Development and Validation of Novel AAV2 Random Libraries Displaying Peptides of Diverse Lengths and at Diverse Capsid Positions

Libraries based on the insertion of random peptide ligands into the capsid of adeno-associated virus type 2 (AAV2) have been widely used to improve the efficiency and selectivity of the AAV vector system. However, so far only libraries of 7-mer peptide ligands have been inserted at one well-characterized capsid position. Here, we expanded the combinatorial AAV2 display system to a panel of novel AAV libraries, displaying peptides of 5, 7, 12, 19, or 26 amino acids in length at capsid position 588 or displaying 7-mer peptides at position 453, the most prominently exposed region of the viral capsid.
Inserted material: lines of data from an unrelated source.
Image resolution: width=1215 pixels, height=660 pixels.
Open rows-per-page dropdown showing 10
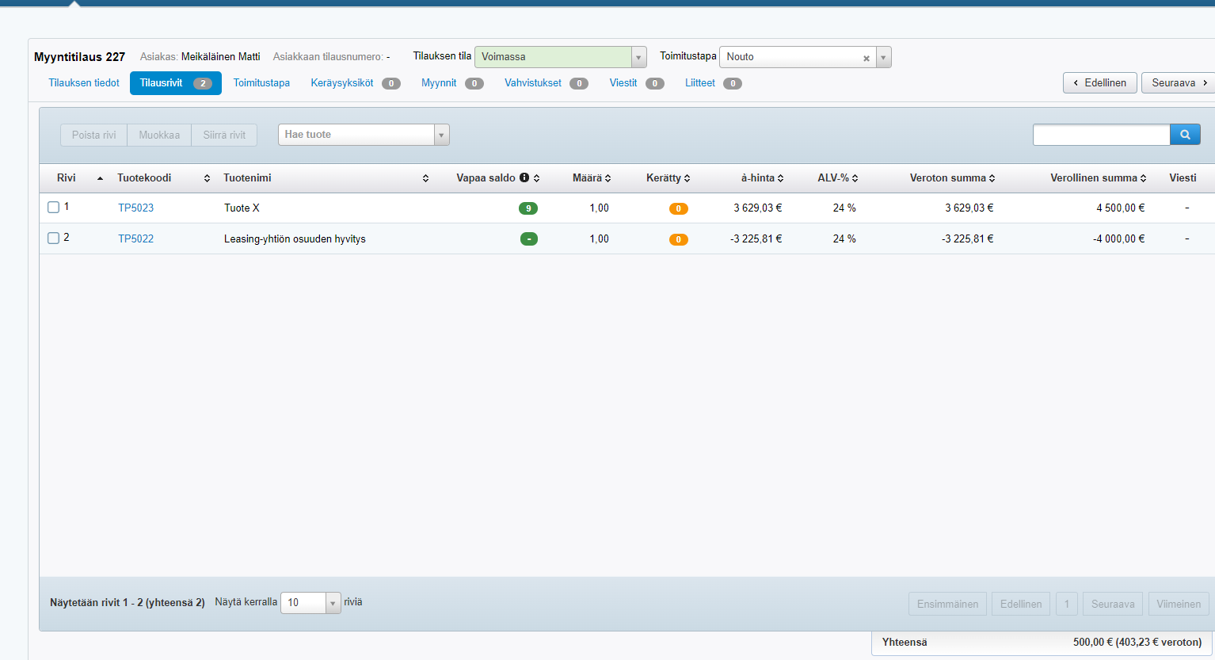pyautogui.click(x=333, y=603)

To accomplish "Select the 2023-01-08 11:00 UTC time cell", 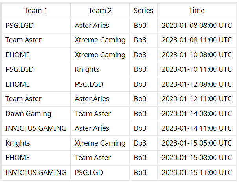I will [x=196, y=40].
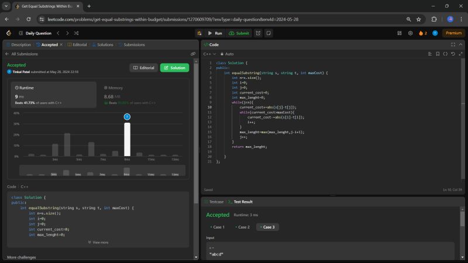The image size is (468, 263).
Task: Reset code to default icon
Action: pyautogui.click(x=452, y=54)
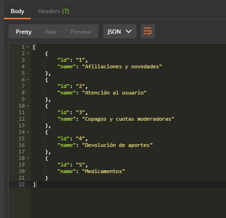Collapse the object fold arrow on line 18
Image resolution: width=226 pixels, height=218 pixels.
coord(28,158)
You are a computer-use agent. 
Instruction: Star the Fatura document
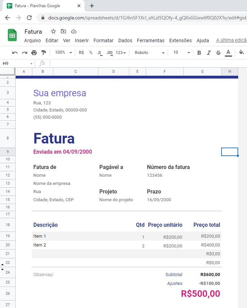[53, 32]
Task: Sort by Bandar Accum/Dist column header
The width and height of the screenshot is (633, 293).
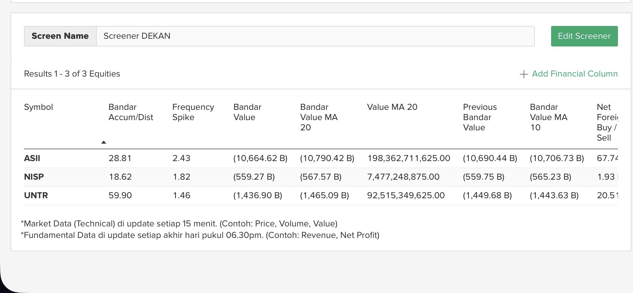Action: coord(131,112)
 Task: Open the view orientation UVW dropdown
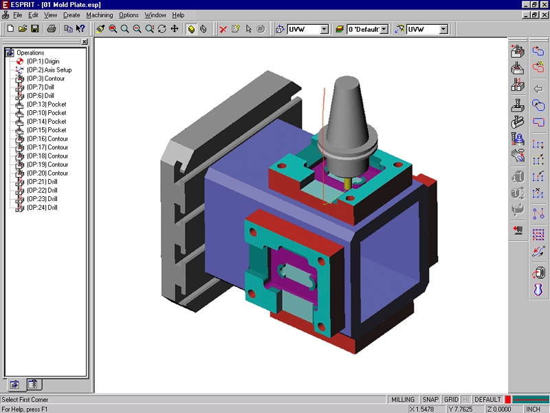(443, 29)
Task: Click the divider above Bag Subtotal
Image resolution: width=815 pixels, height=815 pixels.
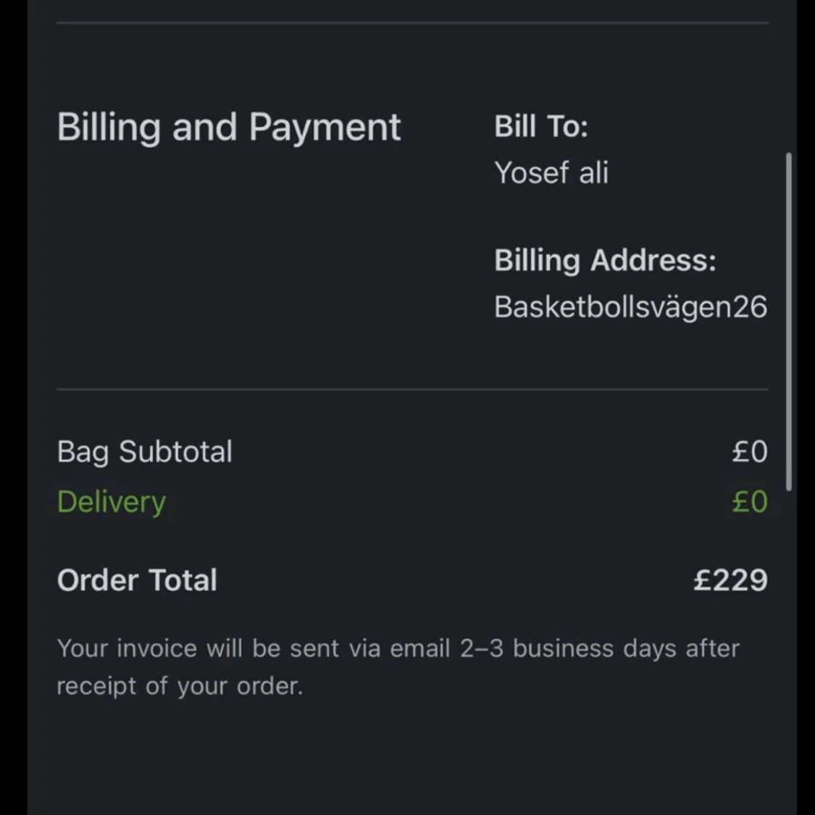Action: (411, 390)
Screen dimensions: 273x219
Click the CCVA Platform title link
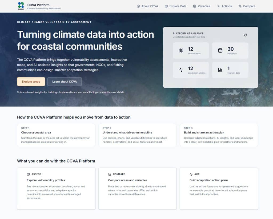pos(38,5)
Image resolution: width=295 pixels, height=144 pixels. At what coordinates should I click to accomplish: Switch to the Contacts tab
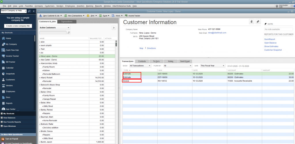click(x=142, y=61)
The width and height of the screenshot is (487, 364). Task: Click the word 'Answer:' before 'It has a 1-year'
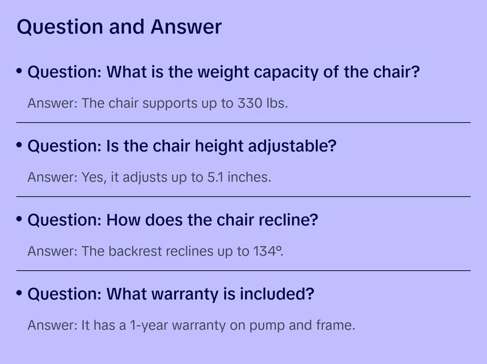[52, 326]
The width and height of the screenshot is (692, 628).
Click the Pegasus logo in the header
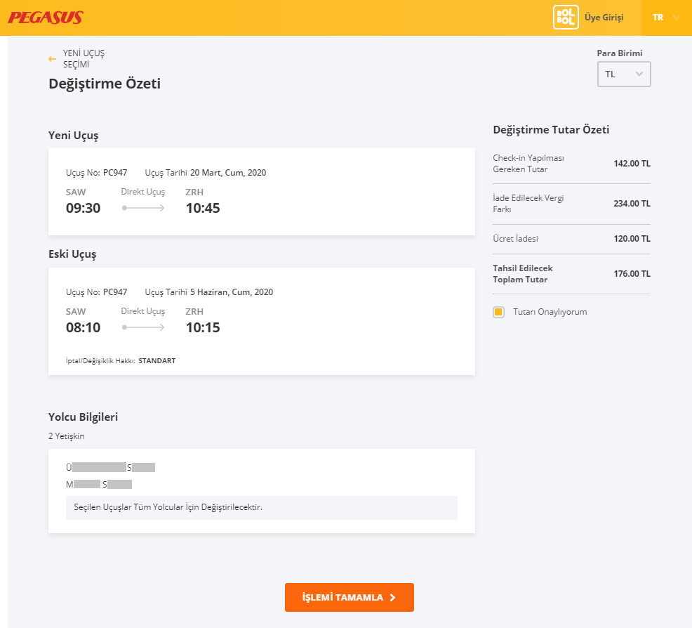46,18
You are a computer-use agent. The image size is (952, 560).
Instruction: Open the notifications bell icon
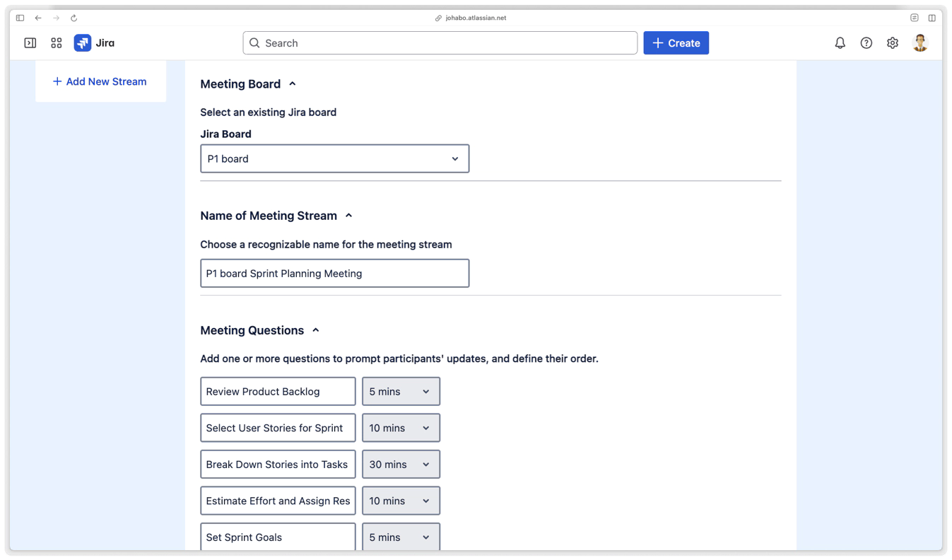(840, 43)
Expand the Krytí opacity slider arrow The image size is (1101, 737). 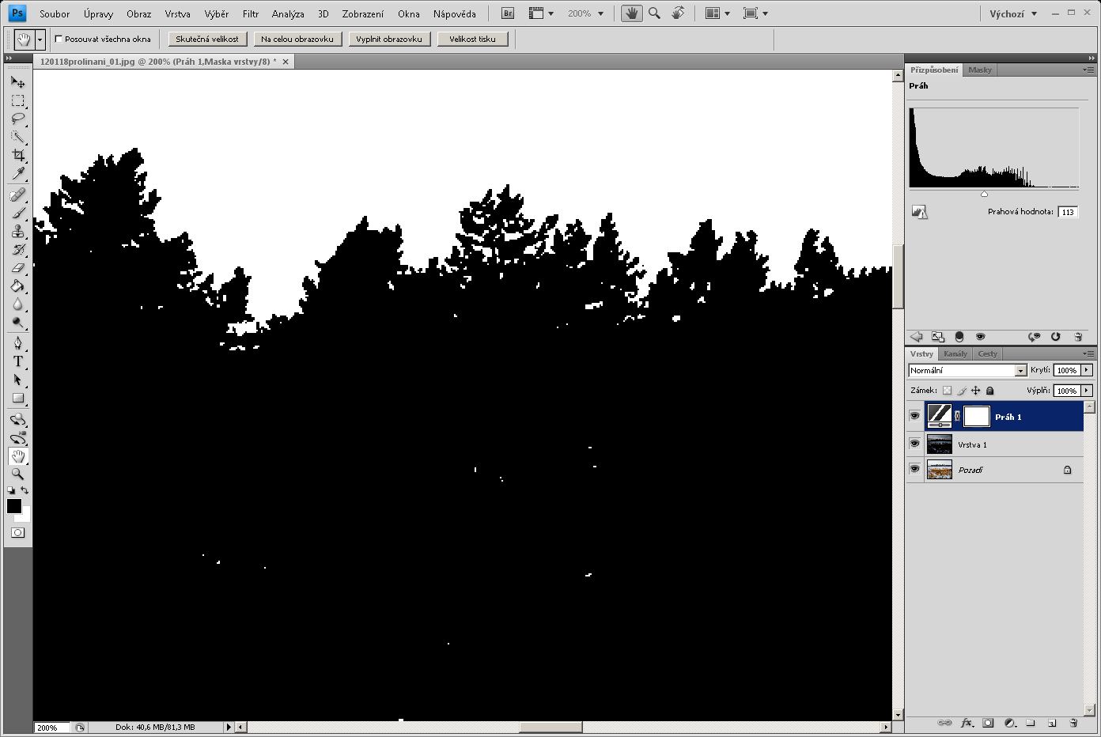1087,370
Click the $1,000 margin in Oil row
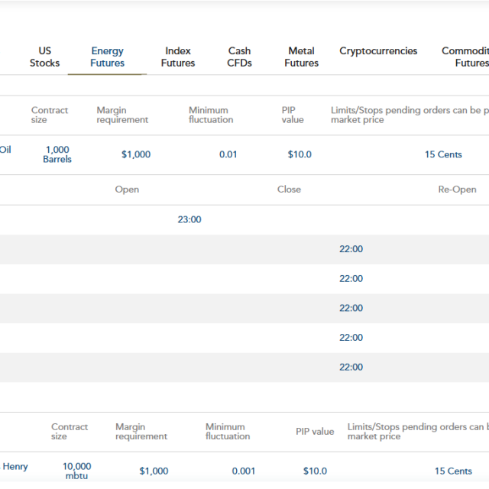This screenshot has height=489, width=489. pyautogui.click(x=136, y=154)
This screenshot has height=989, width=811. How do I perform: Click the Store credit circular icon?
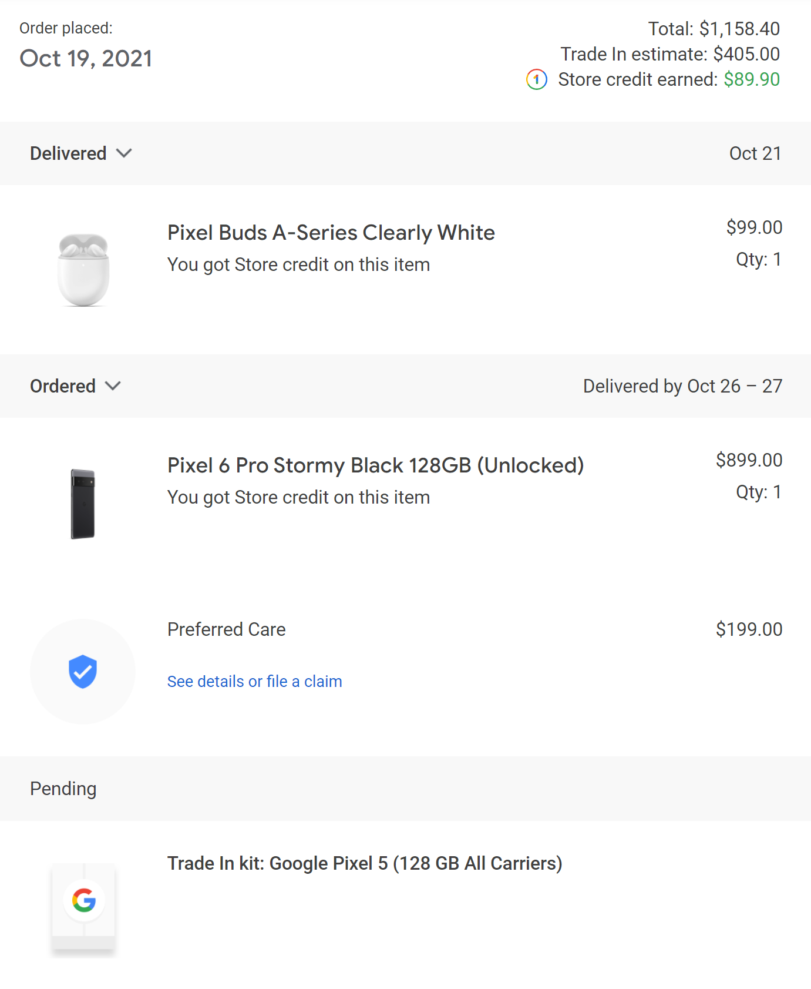(x=536, y=79)
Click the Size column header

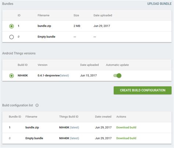tap(76, 15)
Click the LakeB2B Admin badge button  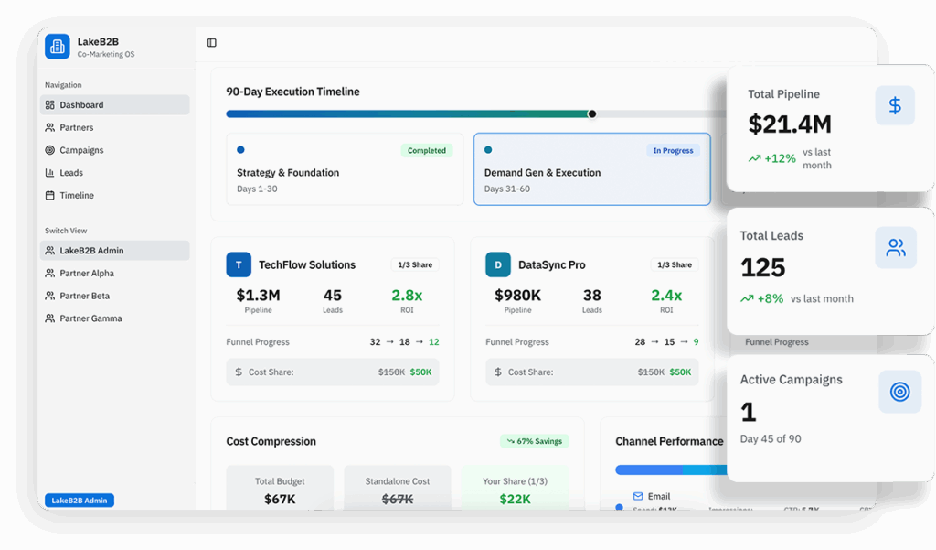[x=80, y=501]
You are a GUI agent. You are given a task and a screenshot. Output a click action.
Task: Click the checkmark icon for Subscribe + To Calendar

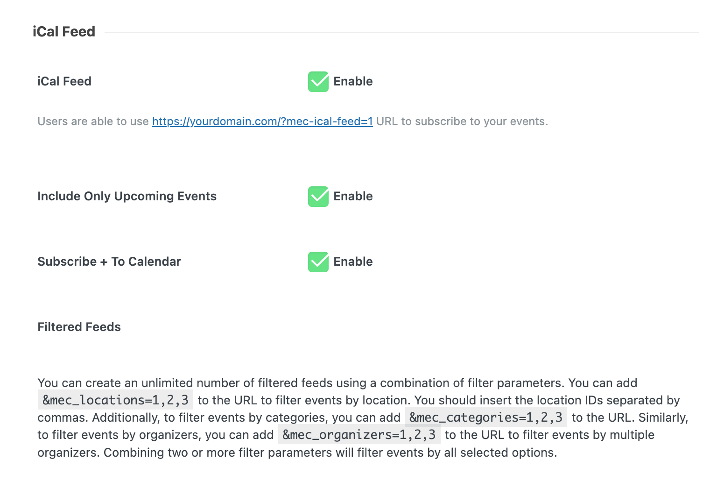[318, 262]
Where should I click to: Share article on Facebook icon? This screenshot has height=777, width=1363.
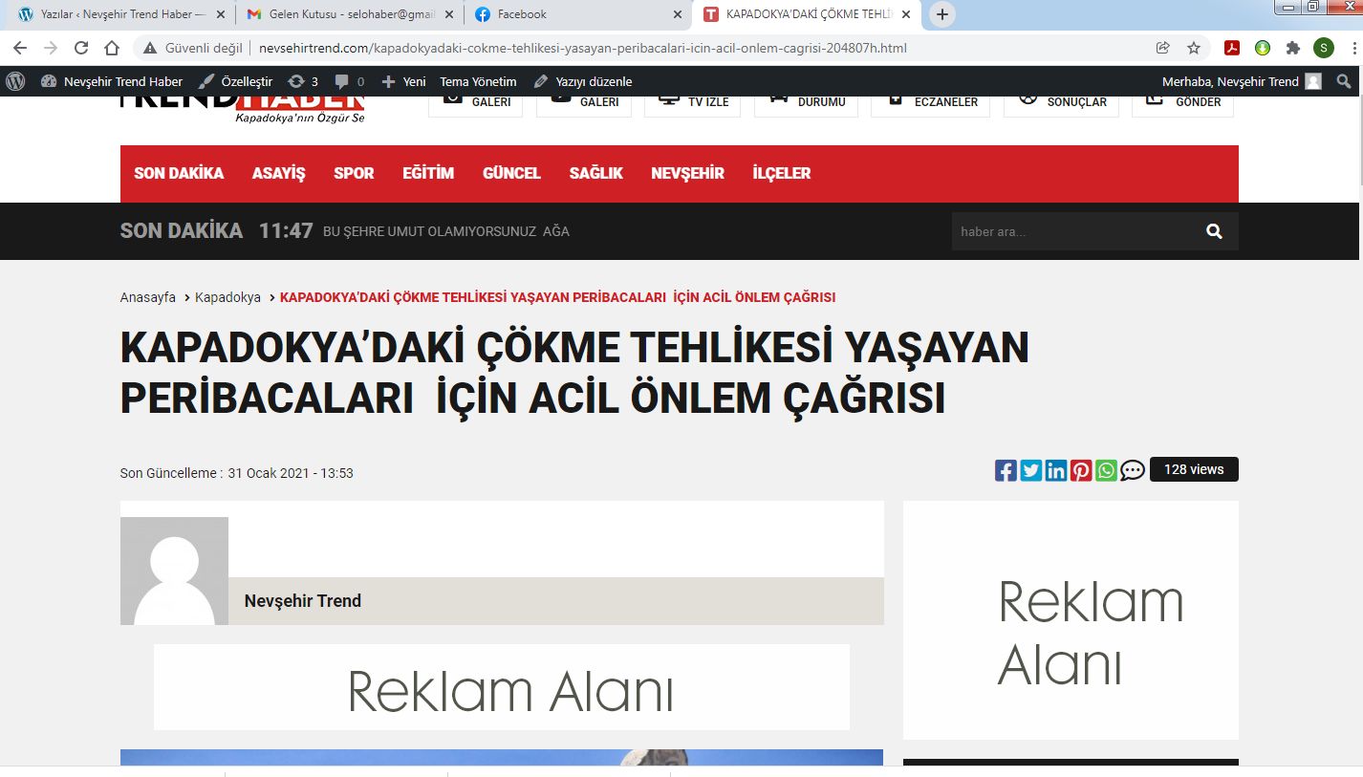click(x=1006, y=470)
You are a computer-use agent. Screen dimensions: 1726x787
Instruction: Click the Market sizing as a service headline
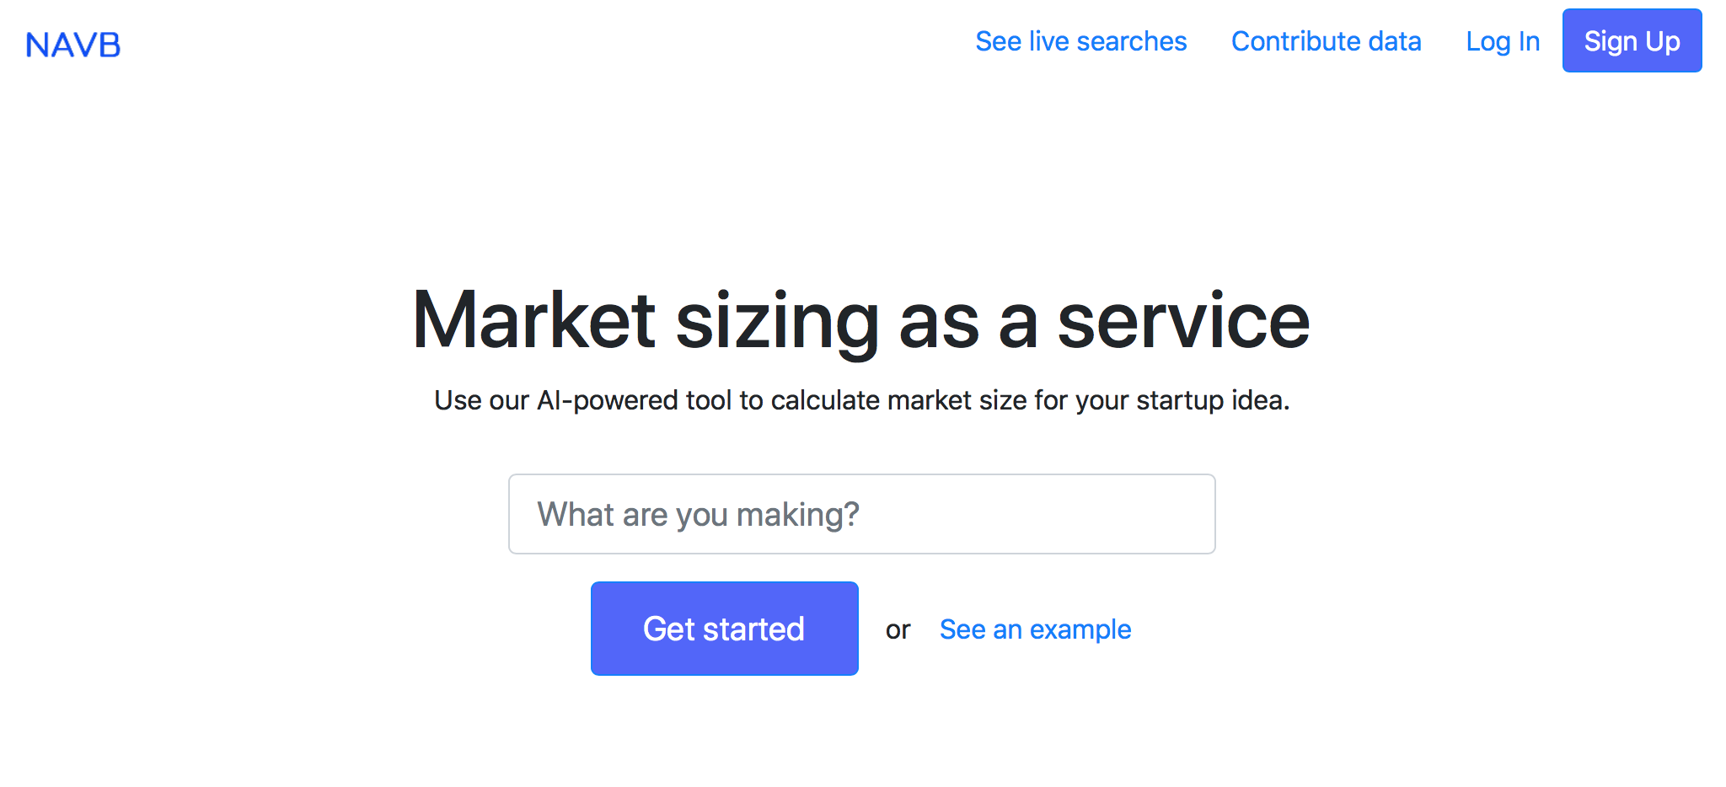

Library selections on two unrelated cell types—human coronary artery endothelial cells and rat cardiomyoblasts—revealed the isolation of cell type–characteristic peptides of different lengths mediating strongly improved target-cell transduction, except for the 26-mer peptide ligands. Characterization of vector selectivity by transduction of nontarget cells and comparative gene-transduction analysis using a panel of 44 human tumor cell lines revealed that insertion of different-length peptides allows targeting of distinct cellular receptors for cell entry with similar efficiency, but with different selectivity. The application of such novel AAV2 libraries broadens the spectrum of targetable receptors by capsid-modified AAV vectors and provides the opportunity to choose the best suited targeting ligand for a certain application from a number of different candidates. Naumer and colleagues expand the combinatorial AAV2 display system with a panel of novel AAV libraries displaying peptides of 5, 7, 12, 19, or 26 amino acids in length at capsid position 588 or 7-mer peptides at position 453. Characterization of vector selectivity by transduction of nontarget cells and comparative gene transduction analysis using a panel of 44 human tumor cell lines revealed that insertion of different-length peptides allows targeting of distinct cellular receptors for cell entry with similar efficiency, but different selectivity.